PAGE EXTRACT:
___

# problem in booting - dg31pr + e8200



## swapnil82 (Mar 14, 2008)

processor - c2d e8200 2.67ghz 1333fsb
mobo - dg31pr (g31 chipset) 1333fsb
ddr2 2gb 800 transcend


the board supports 1333fsb and is compatible with the processor as seen from intel's website.

there is no POST, no beeps, blank display.
what is the problem? do i need to flash the board? or what?


----------



## hellgate (Mar 14, 2008)

wat psu r u using?


----------



## swapnil82 (Mar 14, 2008)

hellgate said:


> wat psu r u using?




default psu that comes with iball atx cabinet.
12v - 17 amperes
5v - 32 amperes
3.3v ~ 25 amperes
~ 400+ watts max

but i haven't installed any power hungry devices.


----------



## hellgate (Mar 14, 2008)

^^^  get a better psu.atleast a zebby platinum 400/500w.sud solve ur prob.


----------



## swapnil82 (Mar 14, 2008)

as i said it contains only mobo+cpu+ram.
any psu can deliver this much power. isn't it so?


----------



## hellgate (Mar 15, 2008)

swapnil82 said:


> as i said it contains only mobo+cpu+ram.

___

Entries on target coordinates
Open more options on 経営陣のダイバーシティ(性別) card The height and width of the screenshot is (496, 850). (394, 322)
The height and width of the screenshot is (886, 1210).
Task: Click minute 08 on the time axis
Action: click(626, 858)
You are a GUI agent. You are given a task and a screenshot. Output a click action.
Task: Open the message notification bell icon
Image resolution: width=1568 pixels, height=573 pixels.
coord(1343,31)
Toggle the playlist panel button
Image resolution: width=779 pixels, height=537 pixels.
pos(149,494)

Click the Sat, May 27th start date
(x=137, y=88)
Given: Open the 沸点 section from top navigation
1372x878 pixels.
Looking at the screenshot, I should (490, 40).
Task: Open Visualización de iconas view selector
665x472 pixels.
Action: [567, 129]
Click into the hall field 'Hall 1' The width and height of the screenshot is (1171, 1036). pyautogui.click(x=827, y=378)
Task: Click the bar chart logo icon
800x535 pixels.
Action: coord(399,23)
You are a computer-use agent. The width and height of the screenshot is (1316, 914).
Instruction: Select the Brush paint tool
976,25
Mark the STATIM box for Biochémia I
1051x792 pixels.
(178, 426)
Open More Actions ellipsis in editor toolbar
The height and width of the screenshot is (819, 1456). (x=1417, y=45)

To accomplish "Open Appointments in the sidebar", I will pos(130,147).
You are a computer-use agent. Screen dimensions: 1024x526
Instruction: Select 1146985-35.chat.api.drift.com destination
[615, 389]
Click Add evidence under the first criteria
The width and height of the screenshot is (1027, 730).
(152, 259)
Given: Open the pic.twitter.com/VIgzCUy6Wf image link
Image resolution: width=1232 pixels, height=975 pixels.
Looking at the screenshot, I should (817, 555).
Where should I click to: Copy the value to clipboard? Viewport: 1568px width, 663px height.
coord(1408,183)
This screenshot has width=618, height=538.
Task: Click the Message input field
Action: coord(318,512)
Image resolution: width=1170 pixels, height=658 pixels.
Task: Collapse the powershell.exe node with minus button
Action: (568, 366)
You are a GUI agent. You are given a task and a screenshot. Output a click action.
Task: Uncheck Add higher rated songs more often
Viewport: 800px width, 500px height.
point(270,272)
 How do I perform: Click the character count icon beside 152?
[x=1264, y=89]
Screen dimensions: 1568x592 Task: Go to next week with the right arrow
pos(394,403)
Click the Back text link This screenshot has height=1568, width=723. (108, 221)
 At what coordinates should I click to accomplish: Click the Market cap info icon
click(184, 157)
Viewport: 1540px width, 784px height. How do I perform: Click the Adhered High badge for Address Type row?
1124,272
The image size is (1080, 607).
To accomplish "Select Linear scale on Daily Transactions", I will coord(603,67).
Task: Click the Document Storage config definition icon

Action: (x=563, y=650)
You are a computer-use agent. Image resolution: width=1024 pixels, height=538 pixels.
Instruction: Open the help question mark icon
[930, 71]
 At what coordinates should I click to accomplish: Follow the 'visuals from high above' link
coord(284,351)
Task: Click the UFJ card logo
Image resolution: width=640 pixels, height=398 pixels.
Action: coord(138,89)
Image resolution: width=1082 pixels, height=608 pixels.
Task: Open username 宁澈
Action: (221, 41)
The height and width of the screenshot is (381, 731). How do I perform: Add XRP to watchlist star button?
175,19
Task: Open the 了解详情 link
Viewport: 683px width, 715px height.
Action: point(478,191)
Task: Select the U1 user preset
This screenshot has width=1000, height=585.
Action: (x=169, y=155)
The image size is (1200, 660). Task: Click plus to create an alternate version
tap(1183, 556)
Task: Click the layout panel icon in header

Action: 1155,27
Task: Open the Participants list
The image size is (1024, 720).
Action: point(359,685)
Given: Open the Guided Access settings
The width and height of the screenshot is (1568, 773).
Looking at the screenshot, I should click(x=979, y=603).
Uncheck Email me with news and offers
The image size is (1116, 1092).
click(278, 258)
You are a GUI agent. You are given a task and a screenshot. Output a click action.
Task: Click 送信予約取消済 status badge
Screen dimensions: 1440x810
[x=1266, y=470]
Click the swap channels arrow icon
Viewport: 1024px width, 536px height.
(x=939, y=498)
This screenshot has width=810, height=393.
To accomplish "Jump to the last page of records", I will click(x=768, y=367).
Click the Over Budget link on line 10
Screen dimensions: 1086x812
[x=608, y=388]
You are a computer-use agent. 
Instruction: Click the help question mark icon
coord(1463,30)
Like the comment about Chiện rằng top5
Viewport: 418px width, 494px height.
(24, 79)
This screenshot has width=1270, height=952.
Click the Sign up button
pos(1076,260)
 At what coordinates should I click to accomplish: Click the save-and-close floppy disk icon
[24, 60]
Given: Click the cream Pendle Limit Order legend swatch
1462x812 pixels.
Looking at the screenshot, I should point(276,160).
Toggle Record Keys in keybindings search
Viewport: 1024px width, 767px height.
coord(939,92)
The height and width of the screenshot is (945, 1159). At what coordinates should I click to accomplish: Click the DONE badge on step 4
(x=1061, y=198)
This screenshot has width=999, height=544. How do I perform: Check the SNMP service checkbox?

___

THINGS TO DO:
[a] List each voltage rail and its amperage that the forum thread on the booting problem gives for the power supply.
[b] Copy out the rows from the very first one up to and including the line that contains "Action: click(626, 858)".

TASK SOLUTIONS:
[a]
12v - 17 amperes
5v - 32 amperes
3.3v ~ 25 amperes

[b]
Open more options on 経営陣のダイバーシティ(性別) card The height and width of the screenshot is (496, 850). (394, 322)
The height and width of the screenshot is (886, 1210).
Task: Click minute 08 on the time axis
Action: click(626, 858)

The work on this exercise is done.